— Directions for this task —
Rewrite the records below, changing every "computer-use agent" to "desktop automation agent" and leaving everything else unchanged.
— BEGIN Material provided —
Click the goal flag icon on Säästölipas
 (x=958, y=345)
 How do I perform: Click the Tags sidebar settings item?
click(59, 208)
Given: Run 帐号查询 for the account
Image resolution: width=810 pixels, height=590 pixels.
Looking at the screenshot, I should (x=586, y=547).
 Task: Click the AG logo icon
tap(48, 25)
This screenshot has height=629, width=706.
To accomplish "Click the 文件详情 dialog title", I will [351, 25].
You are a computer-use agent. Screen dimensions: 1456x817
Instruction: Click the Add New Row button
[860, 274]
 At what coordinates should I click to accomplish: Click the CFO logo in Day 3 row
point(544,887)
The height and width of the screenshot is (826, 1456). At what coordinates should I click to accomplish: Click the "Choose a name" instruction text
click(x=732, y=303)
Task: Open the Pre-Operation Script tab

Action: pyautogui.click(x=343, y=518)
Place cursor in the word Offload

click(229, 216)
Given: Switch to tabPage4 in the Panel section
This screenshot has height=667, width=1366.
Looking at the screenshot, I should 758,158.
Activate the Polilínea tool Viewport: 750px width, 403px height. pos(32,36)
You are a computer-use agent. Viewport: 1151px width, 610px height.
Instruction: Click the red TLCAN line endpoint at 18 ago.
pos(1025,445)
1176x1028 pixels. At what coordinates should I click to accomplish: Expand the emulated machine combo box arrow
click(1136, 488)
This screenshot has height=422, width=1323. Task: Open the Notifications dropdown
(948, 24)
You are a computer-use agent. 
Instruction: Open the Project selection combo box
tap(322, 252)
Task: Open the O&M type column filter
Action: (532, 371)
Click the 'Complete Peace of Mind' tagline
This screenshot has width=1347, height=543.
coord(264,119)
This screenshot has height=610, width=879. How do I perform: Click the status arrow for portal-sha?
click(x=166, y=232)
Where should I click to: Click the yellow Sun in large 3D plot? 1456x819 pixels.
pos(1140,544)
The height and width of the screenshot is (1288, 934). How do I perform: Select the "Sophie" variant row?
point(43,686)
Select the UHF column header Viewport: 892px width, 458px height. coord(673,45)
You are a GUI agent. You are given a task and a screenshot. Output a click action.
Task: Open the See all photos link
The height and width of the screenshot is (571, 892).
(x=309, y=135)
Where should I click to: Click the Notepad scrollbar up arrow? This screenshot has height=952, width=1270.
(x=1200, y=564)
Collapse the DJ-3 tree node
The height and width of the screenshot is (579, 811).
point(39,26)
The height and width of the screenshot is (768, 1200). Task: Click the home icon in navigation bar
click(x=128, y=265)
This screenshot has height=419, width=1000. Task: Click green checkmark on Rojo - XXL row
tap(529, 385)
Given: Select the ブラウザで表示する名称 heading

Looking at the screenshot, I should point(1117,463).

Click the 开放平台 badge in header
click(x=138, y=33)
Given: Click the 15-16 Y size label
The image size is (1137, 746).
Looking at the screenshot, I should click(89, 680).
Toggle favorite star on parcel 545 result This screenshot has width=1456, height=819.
— END Material provided —
— Response for this exercise —
Click the goal flag icon on Säästölipas
 (x=958, y=345)
 How do I perform: Click the Tags sidebar settings item?
click(59, 208)
Given: Run 帐号查询 for the account
Image resolution: width=810 pixels, height=590 pixels.
Looking at the screenshot, I should (x=586, y=547).
 Task: Click the AG logo icon
tap(48, 25)
This screenshot has height=629, width=706.
To accomplish "Click the 文件详情 dialog title", I will [351, 25].
You are a desktop automation agent. Screen dimensions: 1456x817
Instruction: Click the Add New Row button
[860, 274]
 At what coordinates should I click to accomplish: Click the CFO logo in Day 3 row
point(544,887)
The height and width of the screenshot is (826, 1456). At what coordinates should I click to accomplish: Click the "Choose a name" instruction text
click(x=732, y=303)
Task: Open the Pre-Operation Script tab

Action: pyautogui.click(x=343, y=518)
Place cursor in the word Offload

click(229, 216)
Given: Switch to tabPage4 in the Panel section
This screenshot has height=667, width=1366.
Looking at the screenshot, I should 758,158.
Activate the Polilínea tool Viewport: 750px width, 403px height. pos(32,36)
You are a desktop automation agent. Viewport: 1151px width, 610px height.
Instruction: Click the red TLCAN line endpoint at 18 ago.
pos(1025,445)
1176x1028 pixels. At what coordinates should I click to accomplish: Expand the emulated machine combo box arrow
click(1136, 488)
This screenshot has height=422, width=1323. Task: Open the Notifications dropdown
(948, 24)
You are a desktop automation agent. 
Instruction: Open the Project selection combo box
tap(322, 252)
Task: Open the O&M type column filter
Action: (532, 371)
Click the 'Complete Peace of Mind' tagline
This screenshot has width=1347, height=543.
coord(264,119)
This screenshot has height=610, width=879. How do I perform: Click the status arrow for portal-sha?
click(x=166, y=232)
Where should I click to: Click the yellow Sun in large 3D plot? 1456x819 pixels.
pos(1140,544)
The height and width of the screenshot is (1288, 934). How do I perform: Select the "Sophie" variant row?
point(43,686)
Select the UHF column header Viewport: 892px width, 458px height. coord(673,45)
You are a GUI agent. You are given a task and a screenshot. Output a click action.
Task: Open the See all photos link
The height and width of the screenshot is (571, 892).
(x=309, y=135)
Where should I click to: Click the Notepad scrollbar up arrow? This screenshot has height=952, width=1270.
(x=1200, y=564)
Collapse the DJ-3 tree node
The height and width of the screenshot is (579, 811).
point(39,26)
The height and width of the screenshot is (768, 1200). Task: Click the home icon in navigation bar
click(x=128, y=265)
This screenshot has height=419, width=1000. Task: Click green checkmark on Rojo - XXL row
tap(529, 385)
Given: Select the ブラウザで表示する名称 heading

Looking at the screenshot, I should point(1117,463).

Click the 开放平台 badge in header
click(x=138, y=33)
Given: Click the 15-16 Y size label
The image size is (1137, 746).
Looking at the screenshot, I should click(89, 680).
Toggle favorite star on parcel 545 result This screenshot has width=1456, height=819.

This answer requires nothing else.